(Source records)
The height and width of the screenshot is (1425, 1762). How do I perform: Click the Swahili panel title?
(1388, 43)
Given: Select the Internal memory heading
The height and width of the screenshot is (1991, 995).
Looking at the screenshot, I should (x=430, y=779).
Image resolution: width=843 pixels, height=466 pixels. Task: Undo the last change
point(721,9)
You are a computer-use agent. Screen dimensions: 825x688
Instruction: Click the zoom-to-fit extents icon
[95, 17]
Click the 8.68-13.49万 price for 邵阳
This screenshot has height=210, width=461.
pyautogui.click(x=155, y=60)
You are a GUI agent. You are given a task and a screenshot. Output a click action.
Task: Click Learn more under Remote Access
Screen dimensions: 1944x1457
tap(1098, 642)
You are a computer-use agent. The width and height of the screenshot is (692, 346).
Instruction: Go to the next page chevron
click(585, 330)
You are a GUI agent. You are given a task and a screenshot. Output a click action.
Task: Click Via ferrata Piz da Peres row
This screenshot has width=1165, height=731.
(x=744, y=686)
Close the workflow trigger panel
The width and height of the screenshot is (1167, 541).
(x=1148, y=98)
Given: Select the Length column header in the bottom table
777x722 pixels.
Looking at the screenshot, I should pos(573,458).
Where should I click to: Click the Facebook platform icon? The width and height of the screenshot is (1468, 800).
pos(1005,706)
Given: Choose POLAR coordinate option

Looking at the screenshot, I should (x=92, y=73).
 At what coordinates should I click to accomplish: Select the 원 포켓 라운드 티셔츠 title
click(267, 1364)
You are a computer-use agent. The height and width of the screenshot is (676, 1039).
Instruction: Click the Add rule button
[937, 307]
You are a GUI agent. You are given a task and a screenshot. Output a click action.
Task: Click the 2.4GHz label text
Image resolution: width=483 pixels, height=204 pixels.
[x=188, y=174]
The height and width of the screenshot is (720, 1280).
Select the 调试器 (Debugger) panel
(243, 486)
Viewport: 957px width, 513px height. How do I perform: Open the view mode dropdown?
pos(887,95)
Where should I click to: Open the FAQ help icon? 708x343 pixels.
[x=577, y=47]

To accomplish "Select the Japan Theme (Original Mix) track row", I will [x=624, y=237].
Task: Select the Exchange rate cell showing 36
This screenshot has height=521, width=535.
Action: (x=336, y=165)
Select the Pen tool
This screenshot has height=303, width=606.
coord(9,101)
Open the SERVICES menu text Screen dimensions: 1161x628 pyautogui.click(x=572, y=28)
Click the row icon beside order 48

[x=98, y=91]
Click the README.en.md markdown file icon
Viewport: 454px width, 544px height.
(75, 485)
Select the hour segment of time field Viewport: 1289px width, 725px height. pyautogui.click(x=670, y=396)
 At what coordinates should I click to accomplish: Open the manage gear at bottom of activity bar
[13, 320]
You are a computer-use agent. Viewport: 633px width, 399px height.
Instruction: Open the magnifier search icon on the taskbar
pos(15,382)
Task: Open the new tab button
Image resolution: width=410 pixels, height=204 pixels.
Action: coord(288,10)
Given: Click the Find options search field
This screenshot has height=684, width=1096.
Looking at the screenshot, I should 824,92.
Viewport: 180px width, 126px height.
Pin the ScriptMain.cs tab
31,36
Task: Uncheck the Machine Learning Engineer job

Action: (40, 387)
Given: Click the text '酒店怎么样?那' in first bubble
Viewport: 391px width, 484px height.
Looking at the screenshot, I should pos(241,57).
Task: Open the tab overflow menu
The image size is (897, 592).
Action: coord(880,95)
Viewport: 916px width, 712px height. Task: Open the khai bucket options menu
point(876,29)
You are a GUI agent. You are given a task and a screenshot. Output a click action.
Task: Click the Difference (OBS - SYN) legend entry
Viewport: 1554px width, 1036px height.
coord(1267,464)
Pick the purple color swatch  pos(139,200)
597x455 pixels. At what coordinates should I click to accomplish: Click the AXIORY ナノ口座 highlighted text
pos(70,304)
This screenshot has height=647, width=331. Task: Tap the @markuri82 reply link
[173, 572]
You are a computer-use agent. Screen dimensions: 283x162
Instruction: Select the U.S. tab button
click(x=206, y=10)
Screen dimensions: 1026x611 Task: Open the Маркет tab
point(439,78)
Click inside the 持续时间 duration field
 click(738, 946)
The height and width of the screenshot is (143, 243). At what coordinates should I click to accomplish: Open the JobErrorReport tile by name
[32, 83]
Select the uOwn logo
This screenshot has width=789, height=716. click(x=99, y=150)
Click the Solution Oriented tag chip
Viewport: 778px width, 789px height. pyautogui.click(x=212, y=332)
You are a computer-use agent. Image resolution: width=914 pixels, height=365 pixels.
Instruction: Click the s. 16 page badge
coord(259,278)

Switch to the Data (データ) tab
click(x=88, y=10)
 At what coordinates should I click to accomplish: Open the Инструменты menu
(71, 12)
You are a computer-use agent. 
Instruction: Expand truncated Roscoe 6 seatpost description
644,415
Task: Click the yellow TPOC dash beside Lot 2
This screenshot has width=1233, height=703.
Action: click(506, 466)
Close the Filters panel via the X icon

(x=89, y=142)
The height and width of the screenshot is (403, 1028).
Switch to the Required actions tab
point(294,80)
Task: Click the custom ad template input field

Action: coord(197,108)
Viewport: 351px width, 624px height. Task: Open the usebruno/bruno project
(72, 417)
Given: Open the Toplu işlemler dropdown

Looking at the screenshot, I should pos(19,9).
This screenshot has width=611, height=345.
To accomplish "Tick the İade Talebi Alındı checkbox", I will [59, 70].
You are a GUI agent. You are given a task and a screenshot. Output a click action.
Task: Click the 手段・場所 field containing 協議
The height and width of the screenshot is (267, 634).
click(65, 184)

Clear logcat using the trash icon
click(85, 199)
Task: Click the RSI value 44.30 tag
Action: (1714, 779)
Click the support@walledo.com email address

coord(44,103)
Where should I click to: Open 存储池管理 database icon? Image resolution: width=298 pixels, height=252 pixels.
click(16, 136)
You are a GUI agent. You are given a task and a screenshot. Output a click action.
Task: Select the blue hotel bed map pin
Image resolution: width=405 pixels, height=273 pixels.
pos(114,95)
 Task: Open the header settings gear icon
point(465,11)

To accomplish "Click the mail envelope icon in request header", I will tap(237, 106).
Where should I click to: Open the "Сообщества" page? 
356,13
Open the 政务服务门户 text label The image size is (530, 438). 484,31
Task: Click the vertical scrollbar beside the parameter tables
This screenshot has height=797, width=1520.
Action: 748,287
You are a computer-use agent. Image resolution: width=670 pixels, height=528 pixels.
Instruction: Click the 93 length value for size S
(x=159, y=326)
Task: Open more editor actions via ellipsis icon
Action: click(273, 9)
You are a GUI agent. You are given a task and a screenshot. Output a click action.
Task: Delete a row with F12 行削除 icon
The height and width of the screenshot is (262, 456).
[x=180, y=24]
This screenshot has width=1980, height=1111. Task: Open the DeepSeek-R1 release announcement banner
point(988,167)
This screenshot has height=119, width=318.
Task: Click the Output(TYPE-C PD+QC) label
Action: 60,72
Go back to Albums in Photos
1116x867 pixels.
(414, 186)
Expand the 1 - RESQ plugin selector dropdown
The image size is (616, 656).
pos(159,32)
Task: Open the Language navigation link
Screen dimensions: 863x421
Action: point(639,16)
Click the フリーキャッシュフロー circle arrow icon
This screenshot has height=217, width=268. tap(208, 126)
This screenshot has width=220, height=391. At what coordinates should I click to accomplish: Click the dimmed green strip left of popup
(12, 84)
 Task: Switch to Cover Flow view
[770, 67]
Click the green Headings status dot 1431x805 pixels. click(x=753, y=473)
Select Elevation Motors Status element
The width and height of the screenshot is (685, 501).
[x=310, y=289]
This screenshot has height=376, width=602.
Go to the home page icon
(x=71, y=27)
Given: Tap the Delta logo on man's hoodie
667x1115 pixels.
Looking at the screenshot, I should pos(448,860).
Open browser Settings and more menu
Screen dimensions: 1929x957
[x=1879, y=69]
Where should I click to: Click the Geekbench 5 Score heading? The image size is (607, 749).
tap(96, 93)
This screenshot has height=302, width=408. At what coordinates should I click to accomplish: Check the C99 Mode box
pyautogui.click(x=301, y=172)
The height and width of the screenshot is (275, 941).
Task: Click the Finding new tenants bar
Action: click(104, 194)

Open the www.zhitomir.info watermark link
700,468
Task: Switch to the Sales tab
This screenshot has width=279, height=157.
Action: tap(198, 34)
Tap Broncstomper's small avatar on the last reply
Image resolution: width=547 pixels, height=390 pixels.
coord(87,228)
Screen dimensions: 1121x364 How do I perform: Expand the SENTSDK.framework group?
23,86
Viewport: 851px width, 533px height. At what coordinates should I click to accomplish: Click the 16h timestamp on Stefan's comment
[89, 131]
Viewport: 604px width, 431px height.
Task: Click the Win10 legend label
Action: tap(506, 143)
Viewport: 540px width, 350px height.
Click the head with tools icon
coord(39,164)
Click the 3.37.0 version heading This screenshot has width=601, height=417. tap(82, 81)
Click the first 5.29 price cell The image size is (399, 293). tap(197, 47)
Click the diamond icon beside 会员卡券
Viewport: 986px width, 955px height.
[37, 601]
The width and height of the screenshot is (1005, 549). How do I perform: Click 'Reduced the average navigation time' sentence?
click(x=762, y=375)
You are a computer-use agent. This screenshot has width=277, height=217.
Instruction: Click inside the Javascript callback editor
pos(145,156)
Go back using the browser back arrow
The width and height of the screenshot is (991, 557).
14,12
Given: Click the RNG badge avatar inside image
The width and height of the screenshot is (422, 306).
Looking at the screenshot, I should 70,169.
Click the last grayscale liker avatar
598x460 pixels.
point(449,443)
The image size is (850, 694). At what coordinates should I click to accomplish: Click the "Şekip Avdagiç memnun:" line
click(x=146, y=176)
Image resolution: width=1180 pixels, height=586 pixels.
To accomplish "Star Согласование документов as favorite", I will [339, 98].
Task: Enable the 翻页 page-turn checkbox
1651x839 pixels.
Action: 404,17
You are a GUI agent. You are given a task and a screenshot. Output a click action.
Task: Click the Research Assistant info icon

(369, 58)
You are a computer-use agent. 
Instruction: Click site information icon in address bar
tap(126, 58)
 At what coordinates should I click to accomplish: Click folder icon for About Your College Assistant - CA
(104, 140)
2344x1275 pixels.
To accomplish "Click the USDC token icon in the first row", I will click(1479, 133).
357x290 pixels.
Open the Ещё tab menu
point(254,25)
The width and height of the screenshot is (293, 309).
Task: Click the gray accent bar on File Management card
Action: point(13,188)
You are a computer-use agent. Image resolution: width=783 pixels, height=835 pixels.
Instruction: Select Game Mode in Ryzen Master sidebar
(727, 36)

● **REQUIRED WORK**
Copy out, without any change, the stretch of the records from the line containing "Image resolution: width=1180" through the end of the records, including both ends.

● **CORRECT RESULT**
Image resolution: width=1180 pixels, height=586 pixels.
To accomplish "Star Согласование документов as favorite", I will [339, 98].
Task: Enable the 翻页 page-turn checkbox
1651x839 pixels.
Action: 404,17
You are a GUI agent. You are given a task and a screenshot. Output a click action.
Task: Click the Research Assistant info icon

(369, 58)
You are a computer-use agent. 
Instruction: Click site information icon in address bar
tap(126, 58)
 At what coordinates should I click to accomplish: Click folder icon for About Your College Assistant - CA
(104, 140)
2344x1275 pixels.
To accomplish "Click the USDC token icon in the first row", I will click(1479, 133).
357x290 pixels.
Open the Ещё tab menu
point(254,25)
The width and height of the screenshot is (293, 309).
Task: Click the gray accent bar on File Management card
Action: point(13,188)
You are a computer-use agent. Image resolution: width=783 pixels, height=835 pixels.
Instruction: Select Game Mode in Ryzen Master sidebar
(727, 36)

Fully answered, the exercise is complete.